Sambil mengenakan pakaian seadanya, Richard termenung sejenak, menatap bayangan dirinya di cermin. Apakah ia benar-benar menginginkan ini? Kehilangan Yolla—atau lebih tepatnya, kehilangan rutinitas yang mereka bangun selama hampir satu tahun ini?
***
Sementara itu, Yolla memacu mobilnya melalui jalanan pagi yang mulai ramai. Suasana kota yang hingar bingar di luar jendela mobil tak bisa menenggelamkan keruwetan dalam pikirannya.
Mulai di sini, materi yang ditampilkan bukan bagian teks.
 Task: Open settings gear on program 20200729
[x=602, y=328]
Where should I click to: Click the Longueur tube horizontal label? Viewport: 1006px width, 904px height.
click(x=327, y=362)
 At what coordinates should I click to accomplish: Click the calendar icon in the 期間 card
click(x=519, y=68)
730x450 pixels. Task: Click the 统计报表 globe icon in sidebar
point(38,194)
Dia tahu kenapa semua jadi ruwet seperti ini. Pikirannya sejak kemarin tidak bisa lepas dari bayang-bayang Richard dan Ishika. Ia tak bisa terus-terusan berada dalam keterpurukan hati seperti ini. Richard sudah jelas mengatakan bahwa mereka hanya sekadar teman ranjang. Dia tak bisa berharap lebih, sekarang Ishika kembali dan dia dibuang begitu saja.
Mobil berhenti di depan gedung kantornya. Yolla menatap bayangan gedung pencakar langit di kaca mobilnya.
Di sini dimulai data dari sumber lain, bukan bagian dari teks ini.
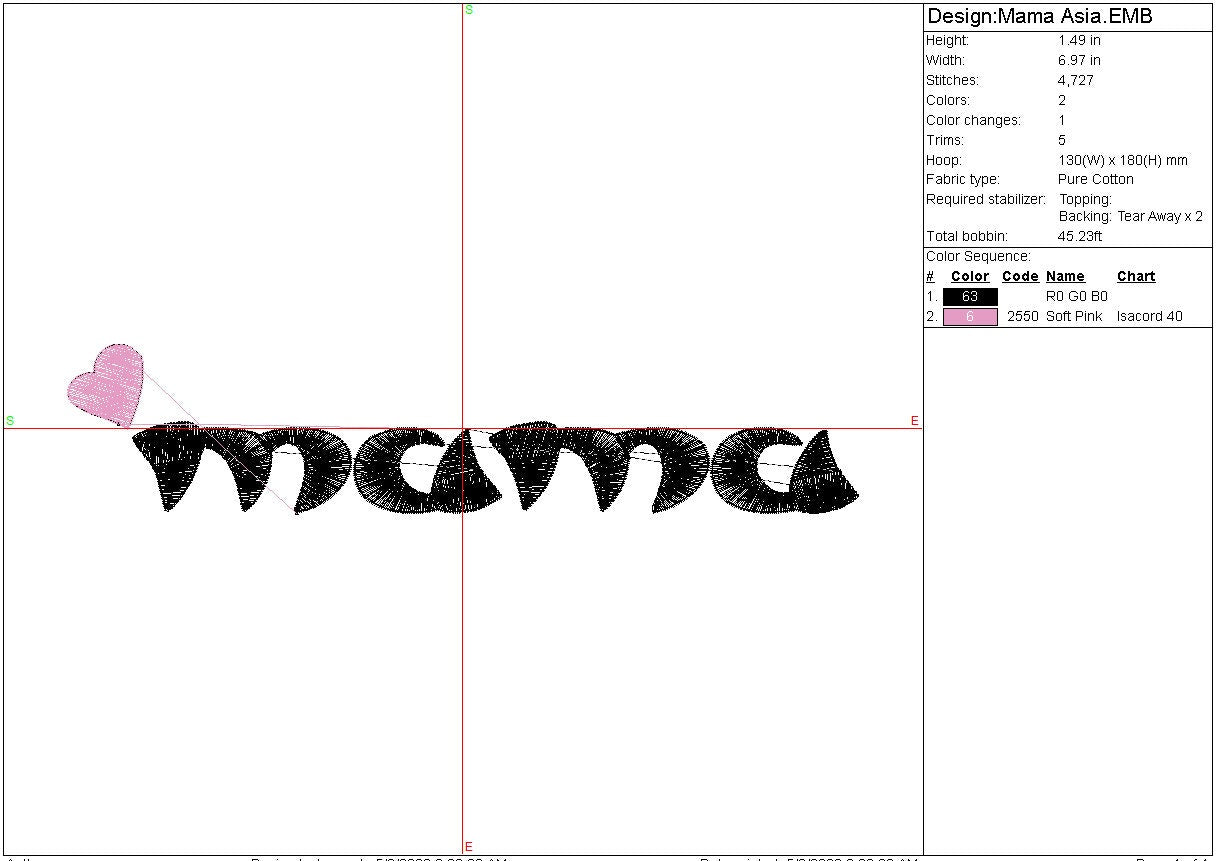Click the Total bobbin value 45.23ft

coord(1080,237)
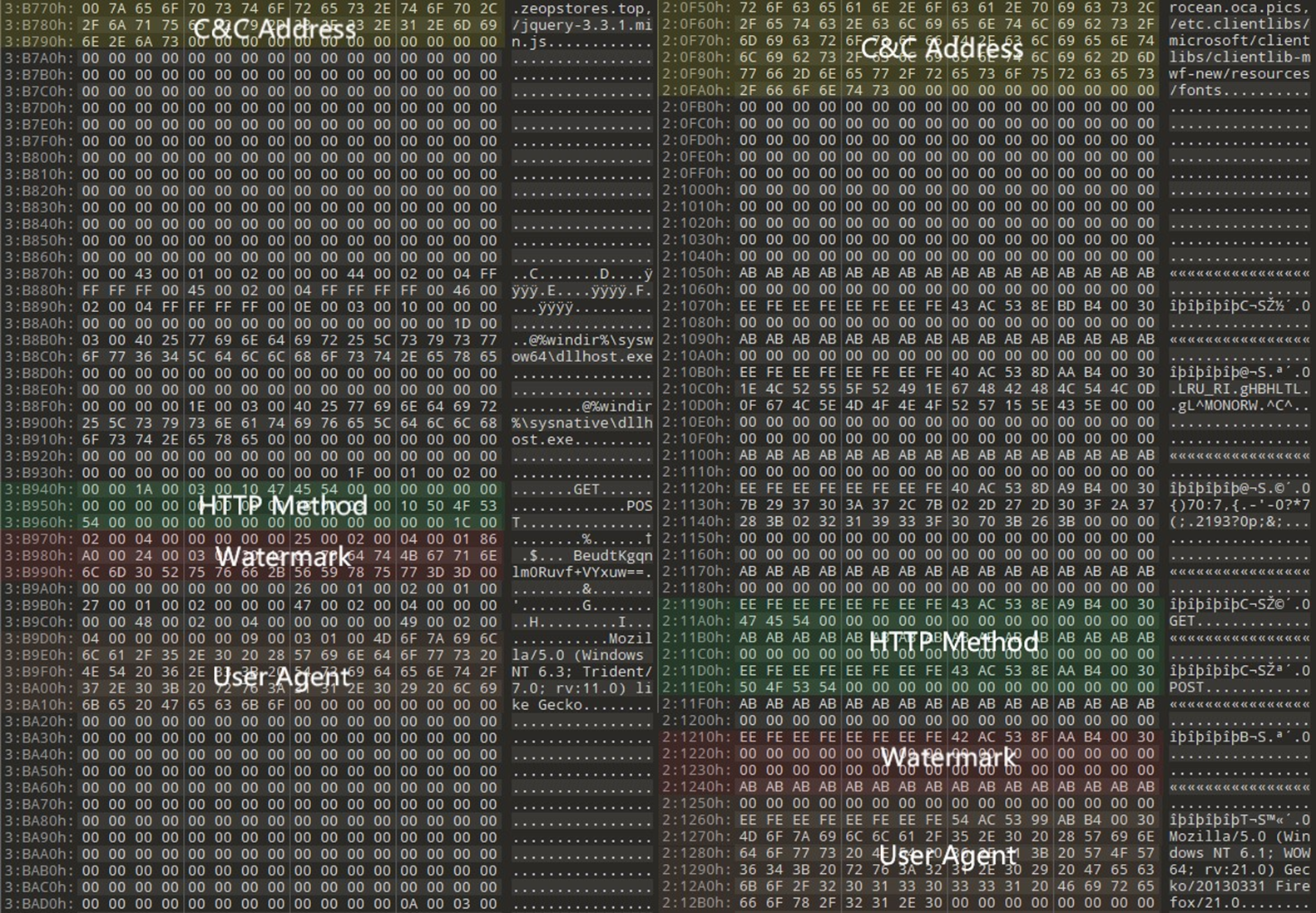
Task: Select row offset 3:B940h
Action: tap(38, 489)
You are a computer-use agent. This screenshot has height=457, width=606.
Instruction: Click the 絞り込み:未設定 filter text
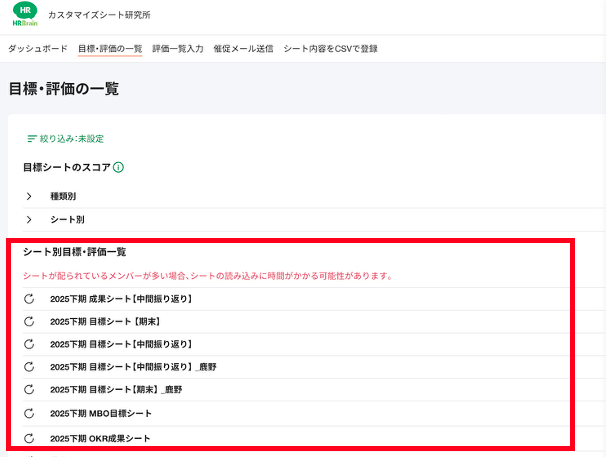(72, 138)
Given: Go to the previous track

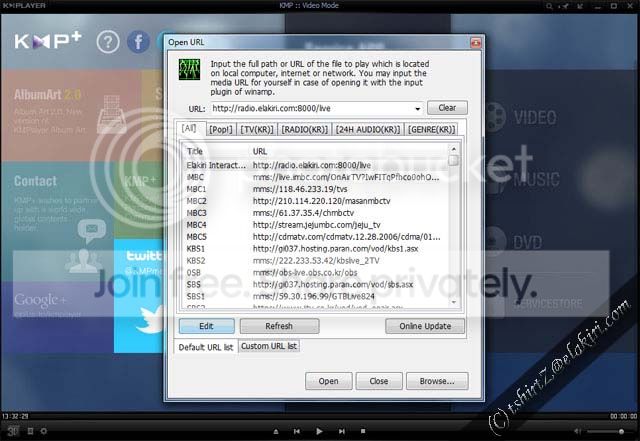Looking at the screenshot, I should pos(297,431).
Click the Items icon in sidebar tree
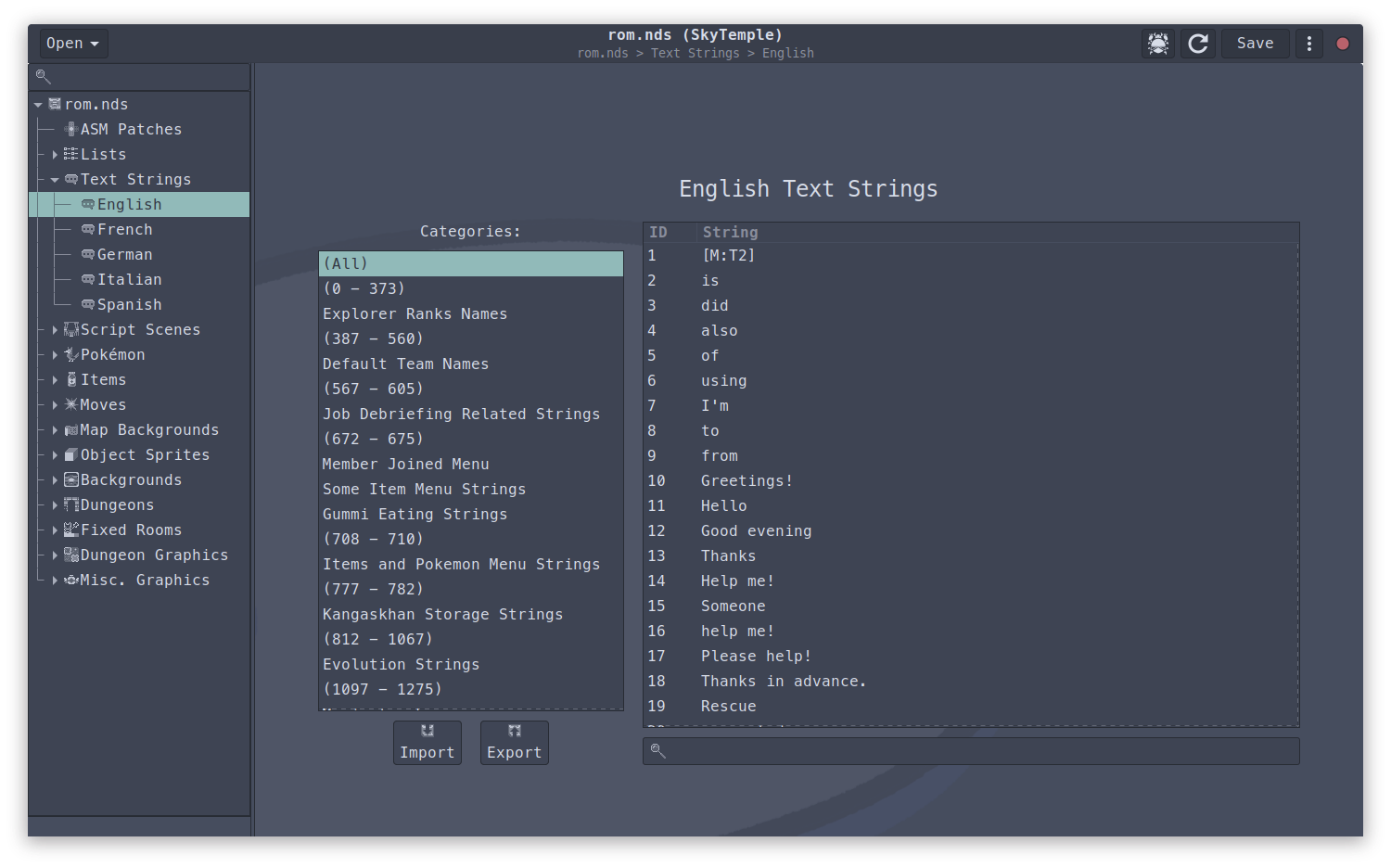This screenshot has height=868, width=1391. [71, 380]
"Aku butuh perubahan," katanya lagi pada dirinya sendiri, seolah meyakinkan bahwa keputusan yang ia buat adalah yang terbaik. Meski, di dalam hatinya, perasaan kosong itu masih mengintai, menunggu saat untuk muncul kembali.
Ia berjalan masuk ke lobi gedung kantornya, menyapa beberapa rekan kerja yang sudah lebih dulu tiba. Senyum kecil yang ia paksakan tak mampu menutupi kegelisahan yang masih menghantuinya. Saat tiba di mejanya, Yolla langsung menyalakan komputer dan mulai bekerja, membenamkan dirinya dalam rutinitas yang penuh dengan tenggat waktu dan tugas-tugas administratif yang tak pernah berakhir.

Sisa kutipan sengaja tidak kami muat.